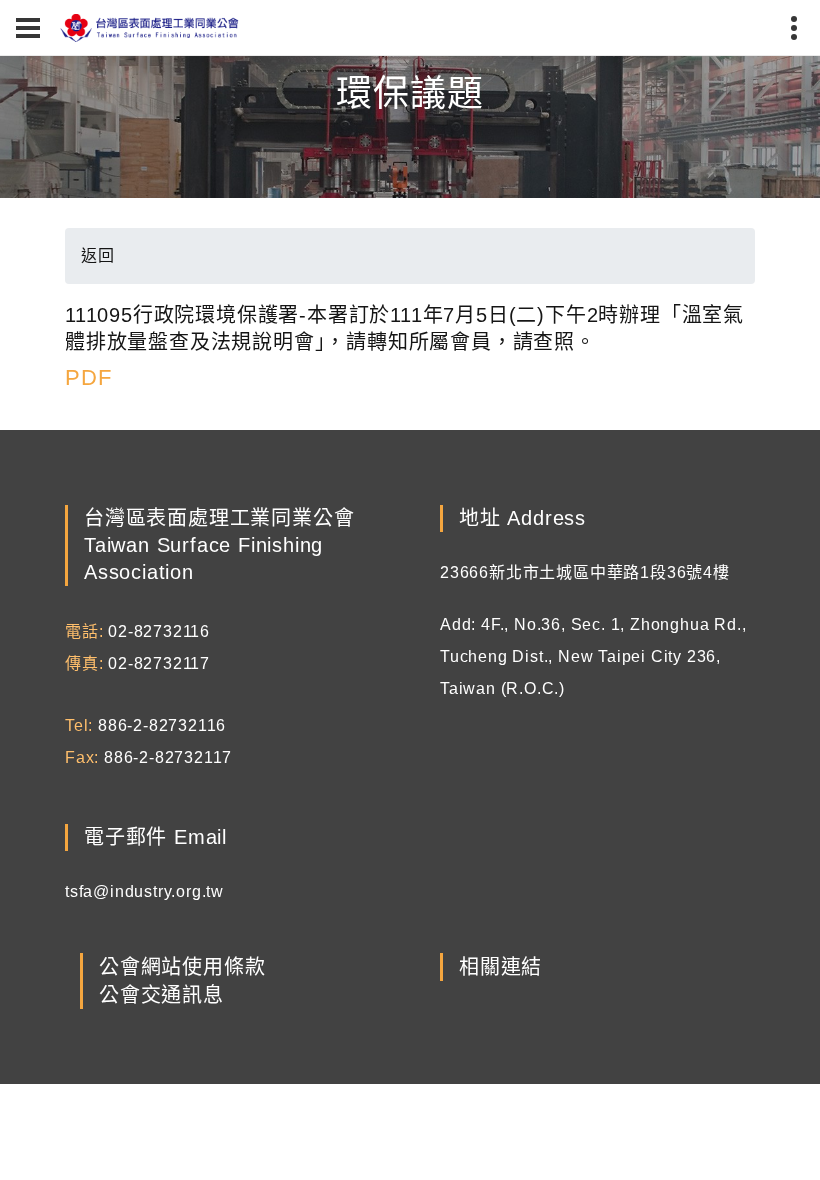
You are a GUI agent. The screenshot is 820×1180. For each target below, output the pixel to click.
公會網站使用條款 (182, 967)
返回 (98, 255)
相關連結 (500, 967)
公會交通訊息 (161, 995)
...
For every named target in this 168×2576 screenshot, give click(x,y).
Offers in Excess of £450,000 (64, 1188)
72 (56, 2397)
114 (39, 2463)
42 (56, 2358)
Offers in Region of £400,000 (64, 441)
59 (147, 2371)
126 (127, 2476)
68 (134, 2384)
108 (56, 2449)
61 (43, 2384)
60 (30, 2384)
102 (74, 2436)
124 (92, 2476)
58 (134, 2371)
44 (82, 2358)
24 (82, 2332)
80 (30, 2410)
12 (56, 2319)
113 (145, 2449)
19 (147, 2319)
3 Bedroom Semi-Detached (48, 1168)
...
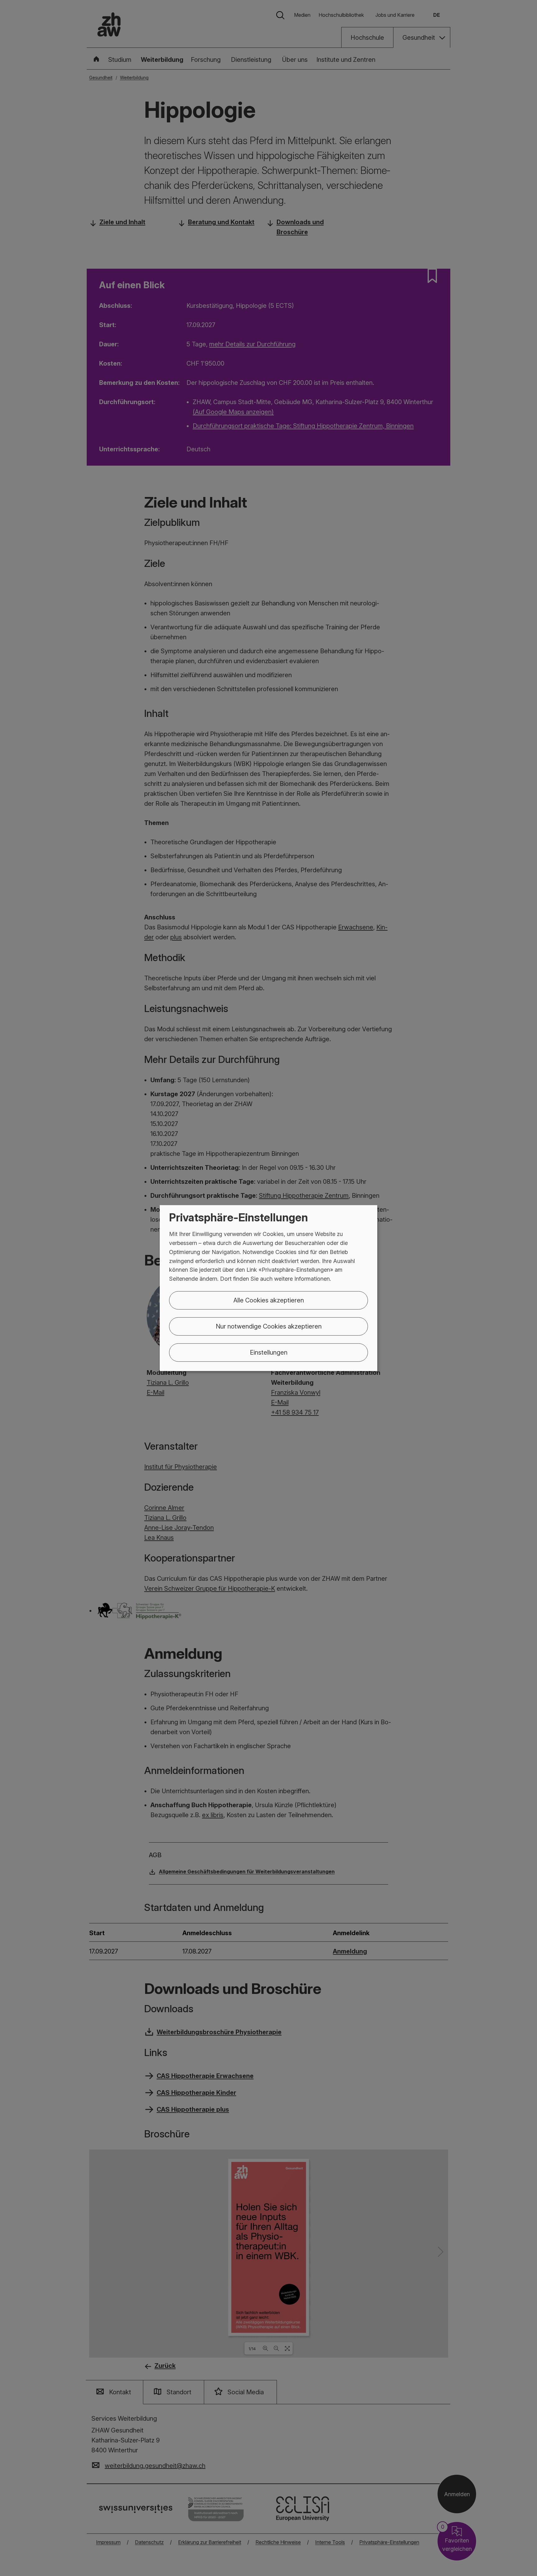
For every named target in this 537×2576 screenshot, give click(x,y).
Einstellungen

> [WHAT TO PRODUCE]: The result should be every line that contains "screenshot", copied from the entries.

> [RESPONSE TO THIS TASK]:
You are a GUI agent. The screenshot is 820×1180. For each target below, output the pixel to click.
For every named target in this 168×2576 screenshot, give click(x,y).
For every named target in this 537×2576 screenshot, give click(x,y).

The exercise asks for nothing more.